The ocean floor is composed of three different types of soil, known as pelagic sediments or marine sediments. They include calcareous ooze, red clay and siliceous ooze.
The Ocean Floor
The ocean floor is made up of mountains, valleys, plains, plateaus, islands, ridges and volcanoes. The Earth's floor below the ocean is very similar the that above the ocean.
Ooze vs. Clay
Ooze is made up of debris from living organisms; any soil composed of more than 30 percent organic debris is classified as ooze, making it a biogenous sediment. Red clay is not organic; it's made of rock and is considered lithogenous sediment.
Calcareous Ooze
Calcareous ooze is the most common of the three soils and covers approximately 48 percent of the ocean floor.
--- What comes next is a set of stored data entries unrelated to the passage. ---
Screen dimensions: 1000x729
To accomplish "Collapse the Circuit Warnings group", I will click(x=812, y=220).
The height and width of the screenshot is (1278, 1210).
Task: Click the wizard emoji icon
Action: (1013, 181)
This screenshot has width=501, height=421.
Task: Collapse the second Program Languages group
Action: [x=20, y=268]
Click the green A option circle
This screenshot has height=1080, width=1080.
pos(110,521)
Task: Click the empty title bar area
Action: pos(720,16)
It is composed of the shells of foraminifera, coccolithophores and pteropods, which are tiny organisms living in the ocean.
Red Clay
Red clay covers approximately 38 percent of the ocean floor and is brown. It is made up of quartz, clay minerals and micrometeorites, which are rocks that weigh less than a gram and have fallen to Earth from outer space.
Siliceous Ooze
Siliceous ooze is the least common of the three soils, covering approximately 15 percent of the ocean floor. It is composed of plankton debris and silica shells.